When we shall implement the discrete wavelet transform, we shall use FIR filters which are causal, and others which are not. A filter L is said to be causal if its impulse response h satisfies h[k] = 0 if k<0. As a consequence the output y[k] at index k of a causal filter L only involves input values x[n] for indices smaller than k, i.e. n≤k.
The convolution formula does not make very clear how to implement non causal filters. This can be more easily understood by introducing the z-transform of a signal:
Definition: the z-transform of a signal x is the formal series X(z) defined by

X(z) = ∑x[k]z^k where k spans the set on signed integers and z^k denotes the k-th power of the indeterminate z.

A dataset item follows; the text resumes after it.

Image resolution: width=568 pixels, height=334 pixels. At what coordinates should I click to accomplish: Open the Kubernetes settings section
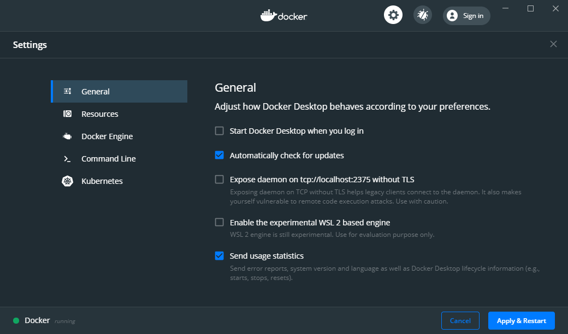(102, 181)
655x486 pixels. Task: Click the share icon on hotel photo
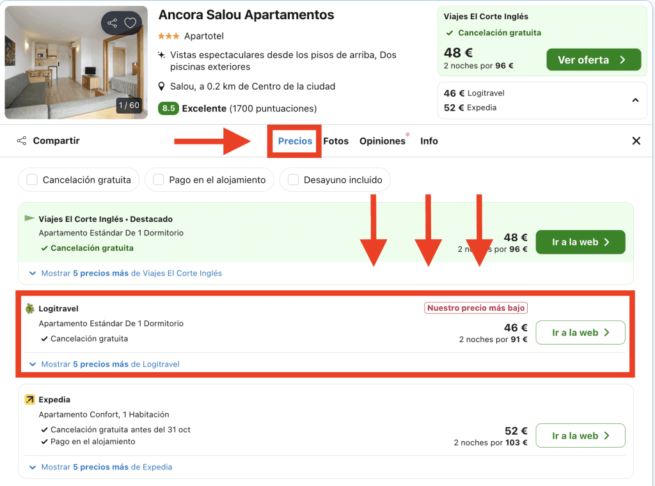[113, 24]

We see that a filter L is FIR if and only if the z-transform H of its impulse response h is , up to a multiplication with a monomial z^d, a polynomial in the indeterminate z. Note: another version uses the inverse of z in place of the indeterminate z; this has no consequence for this z-transform.
The main result is the following:
Let L an LTI filter with impulse response h, x a signal and y the output y = Lx. Define H, X and Z as, respectively, the z-transforms of h,x and y. Then

Y = H X

i.e., the z-transform maps convolution into ordinary product of formal series.
A case of particular interest is when h is causal and x has a support within the set of nonnegative integers. Then their z-transforms are polynomials, and the z-transform of the output is obtained by a product of polynomial. This is why Matlab implements the product of polynomials as a convolution of vectors.
What we shall do is use the idea on the z-transform to generalize the convolution operator to non causal filters, or signals with support partly in the set of negative integers.

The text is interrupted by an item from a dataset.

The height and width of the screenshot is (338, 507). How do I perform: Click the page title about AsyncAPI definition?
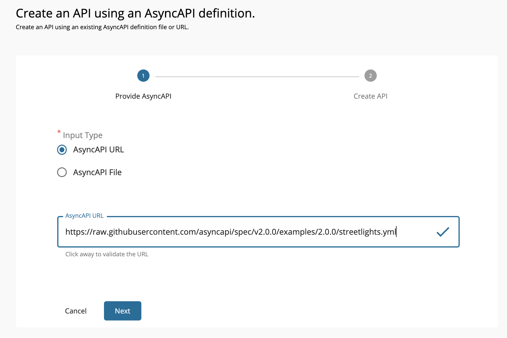pos(135,13)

I do not see z-transforms in my wavelet textbook: why?
What you will see instead is the Fourier integral of a sampled signal or impulse response. If you want to get the Fourier integral from the z transform, assuming the sampling interval is 1, replace z by e^(-iω).
This transforms a polynomial into a trigonometric polynomial. The Fourier integral is used because it can be used for variable sampling rates, and it provides a unified framework. It provides a formula for the subsampling operator, whereas the z-transform cannot. However, for the purpose of this tutorial, the z-transform does most of the job, and it requires much less mathematical background than the Fourier integral. In particular, we do not have here to make any assumption on the way discrete time data is related to continuous time data.

Summary


The z-transform maps data into formal series, and it maps the convolution product into the product of series.